Saying goodbye to a long time Ranger.
The day has finally come. After years of rumors and angry Twitter posts by everyone except for me (don’t check the receipts) Dan Girardi has finally been bought out of his contract. Dan Girardi is no longer a New York Ranger.
While I want to post a video to “Celebrate” by Kool & The Gang, I find myself instead calling Girardi a sweet prince. However much I know that Girardi no longer being a Ranger is going to be a major boost for the team, I sigh at the thought of his Rangers’ tenure ending with a buyout.
Many fans have expressed online that they do not know how to feel about Girardi’s exit. While the overwhelming sentiment is that it will help the team, in the end it’s tough to say goodbye to a long time player for your favorite organization. Let me try.
Dan Girardi: Warrior
Ignoring statistics and the eye-test (wonder why he was bought out? Having to start the sentence like that may explain it….) Girardi was the microcosm of what every fan loves to see. While many of us understand playing through injuries only worsens a player’s overall talent, we still sit in awe at players playing through the most minuscule of pains.
Dan Girardi played through everything. Often compared to a cyborg for his ability to get knocked down and get right back up, as long as Girardi was breathing he was playing. His dedication to staying on the ice for the team was unparalleled. If you’re ever going to use the term “warrior” to describe a hockey player, he’s the deserving recipient.
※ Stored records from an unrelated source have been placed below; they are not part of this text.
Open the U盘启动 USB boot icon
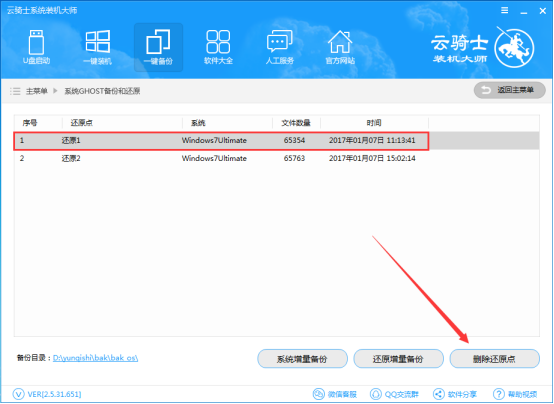 click(x=36, y=47)
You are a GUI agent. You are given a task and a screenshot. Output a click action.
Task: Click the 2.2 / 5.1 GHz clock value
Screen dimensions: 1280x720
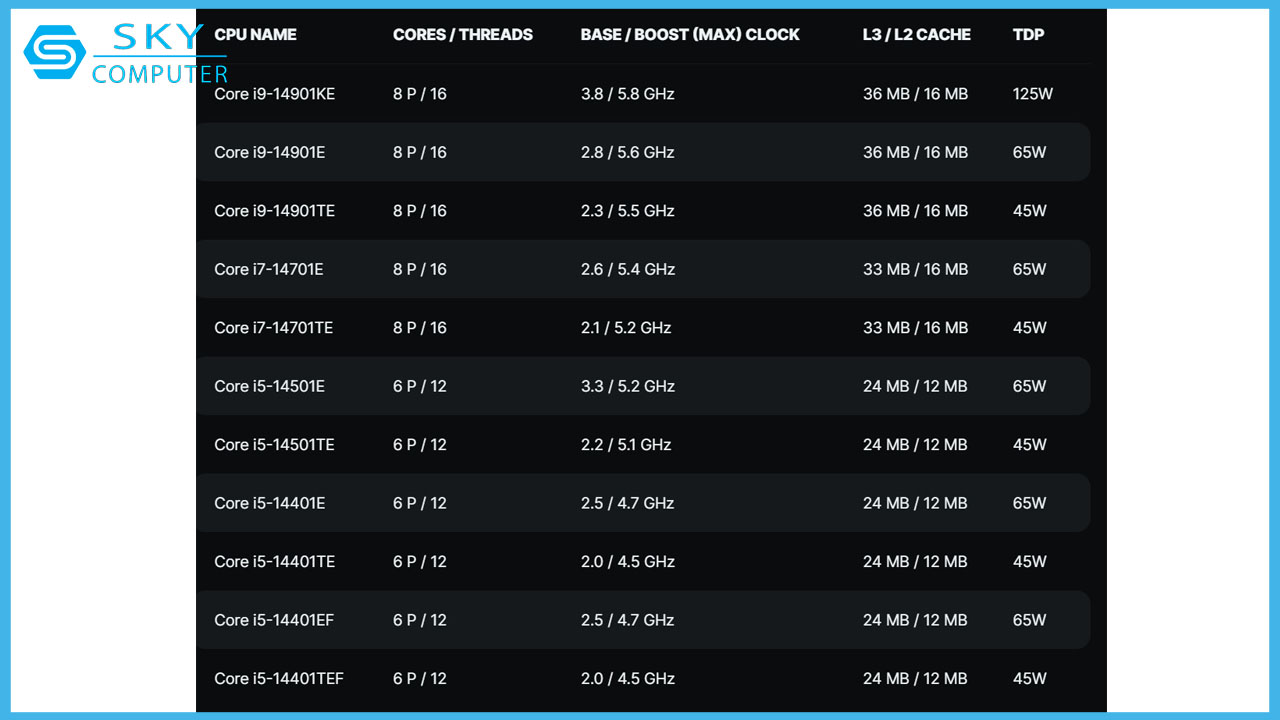point(626,445)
There’s something grand about seeing a player go through so much and keep on skating. Perhaps it’s because as fans we scream bloody murder every time we stub our toes, or it’s the idea that winning for us is more important than anything else. Regardless, playing through pain earned our respect and made him a “warrior” in many’s books. Should it have?
Dan Girardi: Liability
In the end, we want to see Stanley Cup victories more than we want to see individual players succeed. We want to see the best players on the ice instead of the most sentimental players. Dan Girardi was not only not one of the best in his later years, but he was one of the worst.
Girardi consistently buried the team, turning their best defenseman since Brian Leetch into a league-average blue-liner. He will go down as one of the worst moves in Glen Sather’s history, and the Rangers are going to pay him not to play for them.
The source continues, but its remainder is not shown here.